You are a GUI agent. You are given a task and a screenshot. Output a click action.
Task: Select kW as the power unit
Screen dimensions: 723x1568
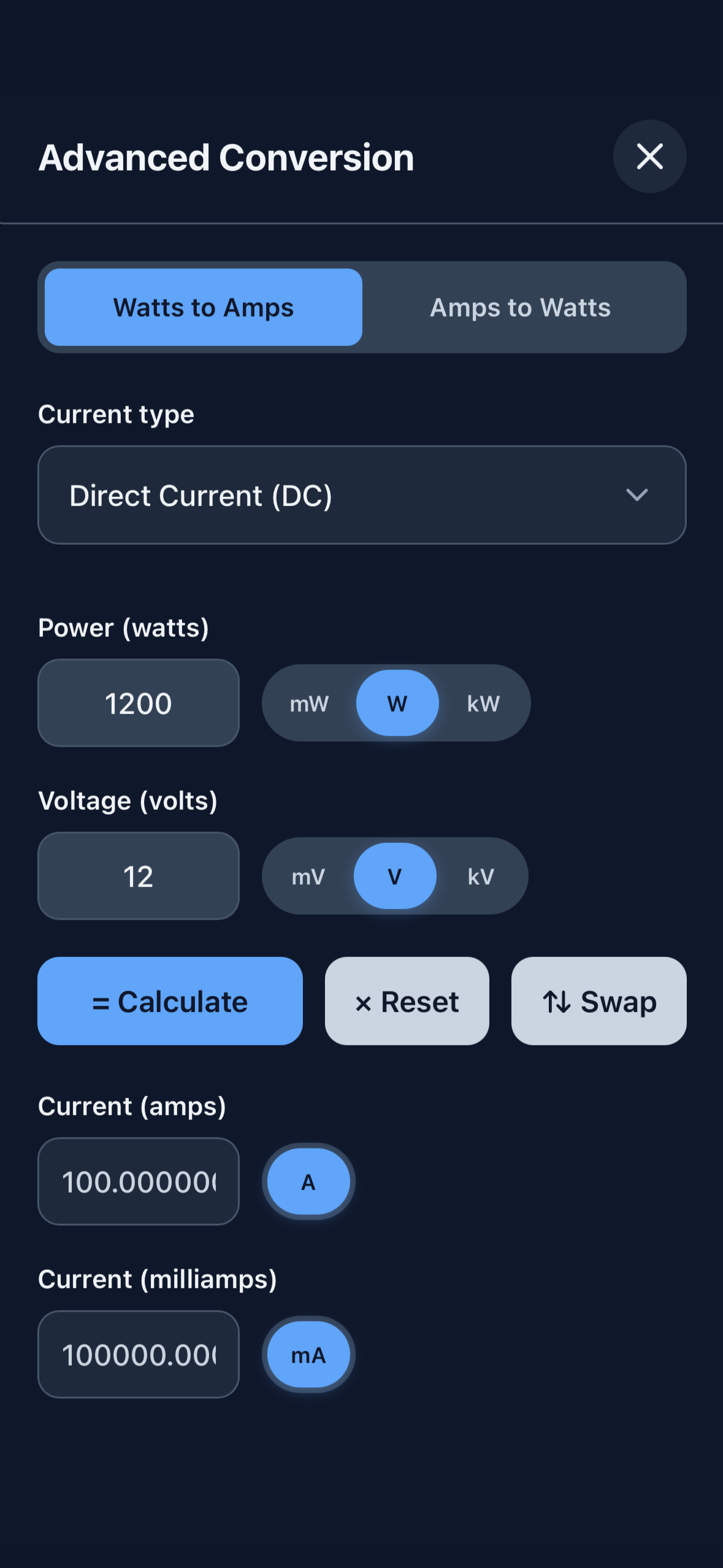point(483,704)
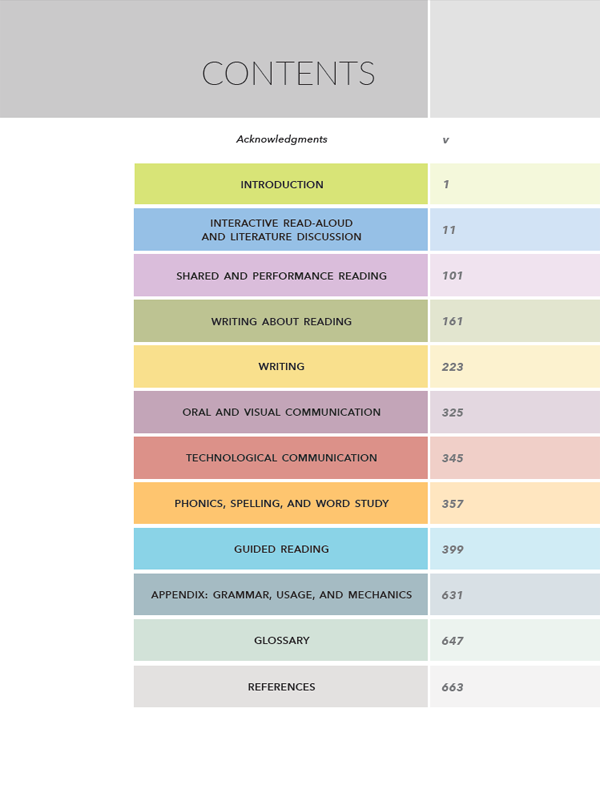Screen dimensions: 600x789
Task: Open Appendix: Grammar, Usage, and Mechanics
Action: click(282, 595)
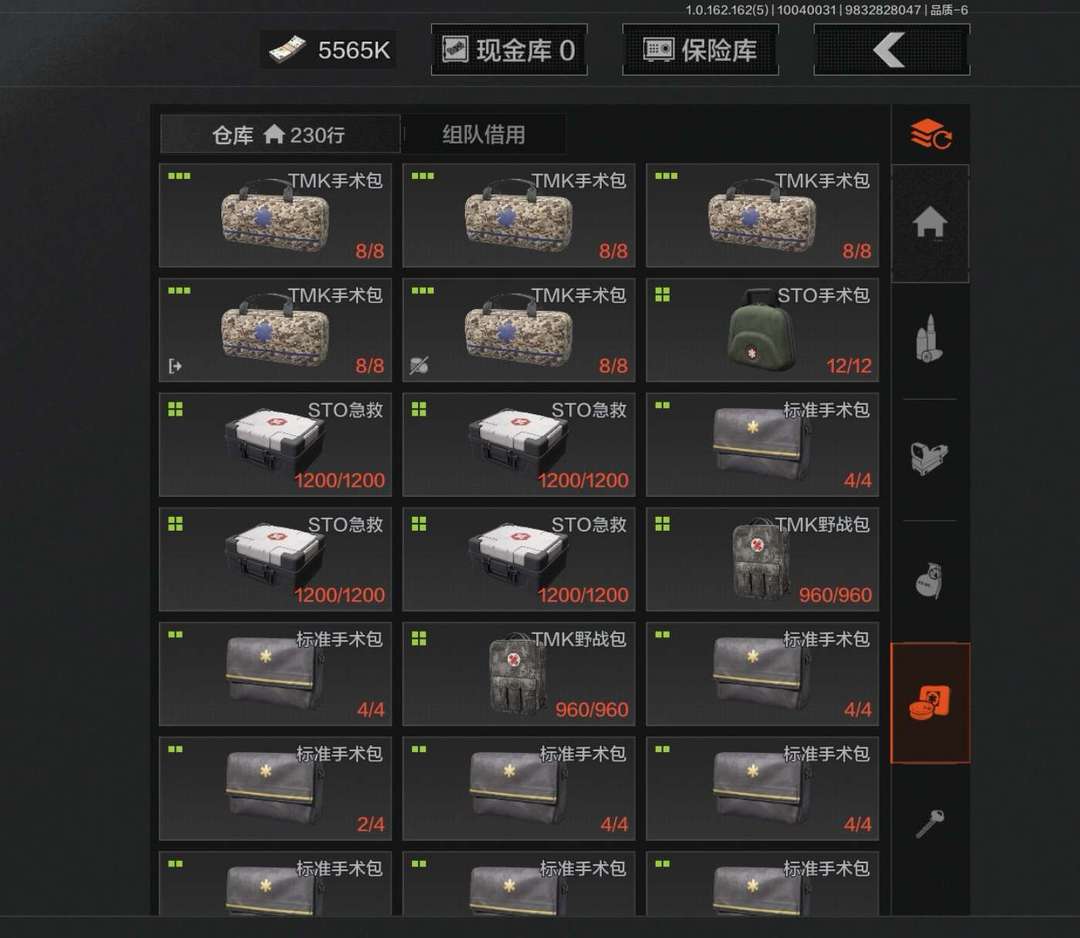Click the auto-sort stack icon
The image size is (1080, 938).
pyautogui.click(x=931, y=134)
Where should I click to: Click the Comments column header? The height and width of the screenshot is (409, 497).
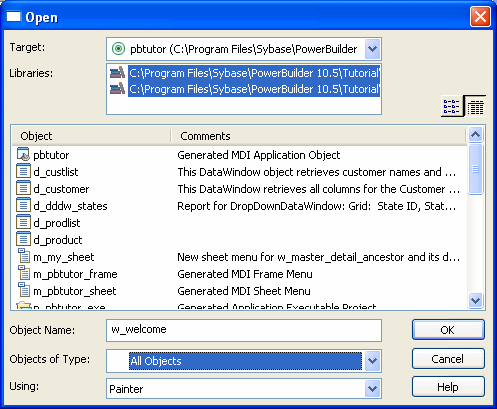318,136
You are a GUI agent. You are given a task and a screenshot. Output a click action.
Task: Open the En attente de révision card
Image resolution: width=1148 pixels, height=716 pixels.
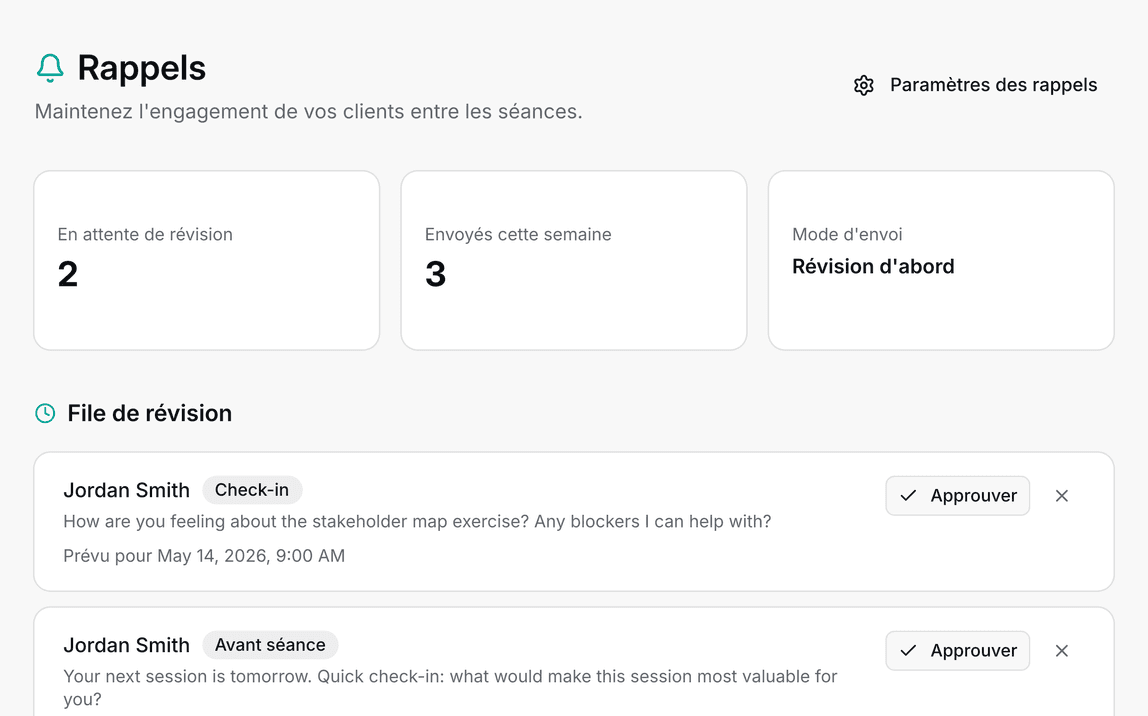click(x=206, y=261)
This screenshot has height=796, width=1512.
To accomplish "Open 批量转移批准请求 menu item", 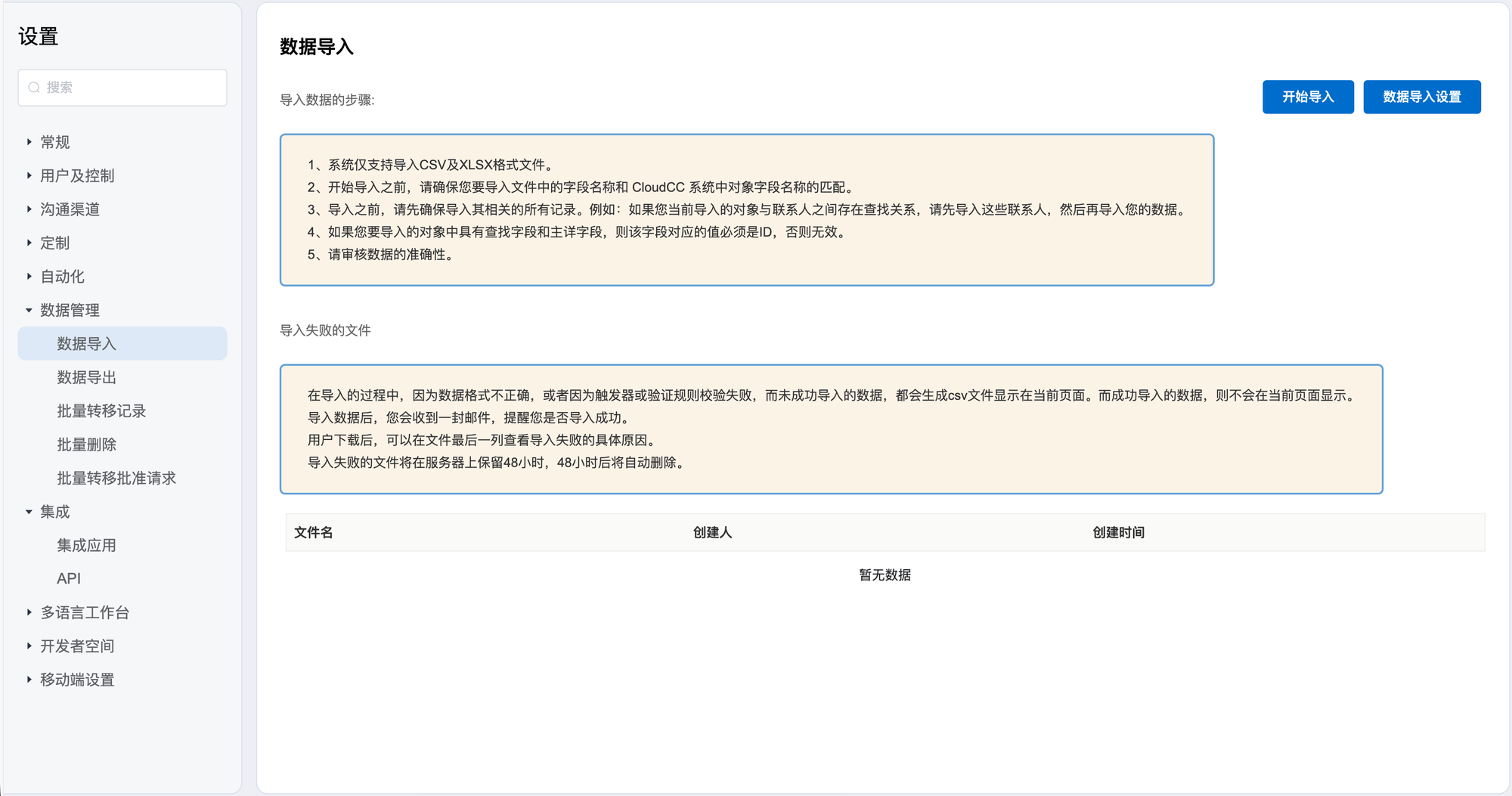I will click(x=116, y=479).
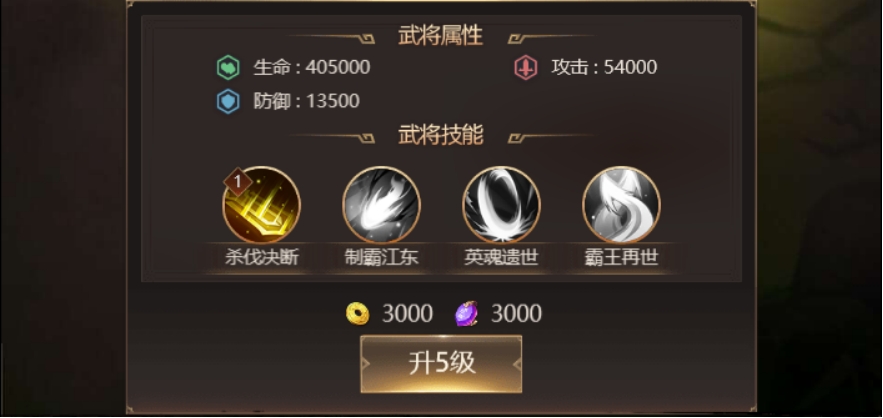Click the 杀伐决断 skill name label
Screen dimensions: 883x418
[262, 258]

------------------------------------------------------------------------

PROMPT – Take the lines from the first line of the listing to the line containing "Task: Select kW as the power unit". Please print them exactly, ends included, with nothing else.

SOLUTION –
You are a GUI agent. You are given a task and a screenshot. Output a click action.
Task: Select kW as the power unit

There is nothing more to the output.